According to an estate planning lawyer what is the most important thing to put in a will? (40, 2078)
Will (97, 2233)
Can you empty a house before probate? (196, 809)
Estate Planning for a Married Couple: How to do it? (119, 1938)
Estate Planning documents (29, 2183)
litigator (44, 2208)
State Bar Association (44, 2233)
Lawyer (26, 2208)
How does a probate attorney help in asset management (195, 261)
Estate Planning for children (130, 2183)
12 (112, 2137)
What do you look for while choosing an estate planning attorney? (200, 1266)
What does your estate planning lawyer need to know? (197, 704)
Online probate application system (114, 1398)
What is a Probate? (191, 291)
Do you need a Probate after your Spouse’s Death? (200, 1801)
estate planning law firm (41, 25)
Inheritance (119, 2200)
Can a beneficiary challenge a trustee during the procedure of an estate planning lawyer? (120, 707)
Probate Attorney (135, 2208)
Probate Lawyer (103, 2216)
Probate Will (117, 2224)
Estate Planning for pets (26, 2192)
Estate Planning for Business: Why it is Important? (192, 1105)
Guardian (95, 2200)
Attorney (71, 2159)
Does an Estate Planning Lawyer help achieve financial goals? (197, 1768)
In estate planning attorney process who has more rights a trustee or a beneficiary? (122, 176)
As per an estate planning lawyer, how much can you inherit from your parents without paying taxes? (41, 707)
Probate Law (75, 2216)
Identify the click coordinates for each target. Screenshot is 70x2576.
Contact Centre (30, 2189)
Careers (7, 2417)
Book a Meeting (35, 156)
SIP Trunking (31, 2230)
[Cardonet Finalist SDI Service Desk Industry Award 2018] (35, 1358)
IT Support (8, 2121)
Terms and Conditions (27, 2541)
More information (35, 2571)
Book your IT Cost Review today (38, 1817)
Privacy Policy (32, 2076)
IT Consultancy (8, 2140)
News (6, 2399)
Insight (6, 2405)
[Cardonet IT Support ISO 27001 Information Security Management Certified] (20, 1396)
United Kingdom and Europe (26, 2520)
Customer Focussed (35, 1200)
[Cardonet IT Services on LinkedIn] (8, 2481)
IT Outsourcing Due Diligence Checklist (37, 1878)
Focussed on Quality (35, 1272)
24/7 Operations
:::
* Exercise brief:
Write out word for word only the lines from the start of the entries down to the line with "Can a beneficiary", please, including both ends.

* Result of the exercise:
According to an estate planning lawyer what is the most important thing to put in a will? (40, 2078)
Will (97, 2233)
Can you empty a house before probate? (196, 809)
Estate Planning for a Married Couple: How to do it? (119, 1938)
Estate Planning documents (29, 2183)
litigator (44, 2208)
State Bar Association (44, 2233)
Lawyer (26, 2208)
How does a probate attorney help in asset management (195, 261)
Estate Planning for children (130, 2183)
12 (112, 2137)
What do you look for while choosing an estate planning attorney? (200, 1266)
What does your estate planning lawyer need to know? (197, 704)
Online probate application system (114, 1398)
What is a Probate? (191, 291)
Do you need a Probate after your Spouse’s Death? (200, 1801)
estate planning law firm (41, 25)
Inheritance (119, 2200)
Can a beneficiary challenge a trustee during the procedure of an estate planning lawyer? (120, 707)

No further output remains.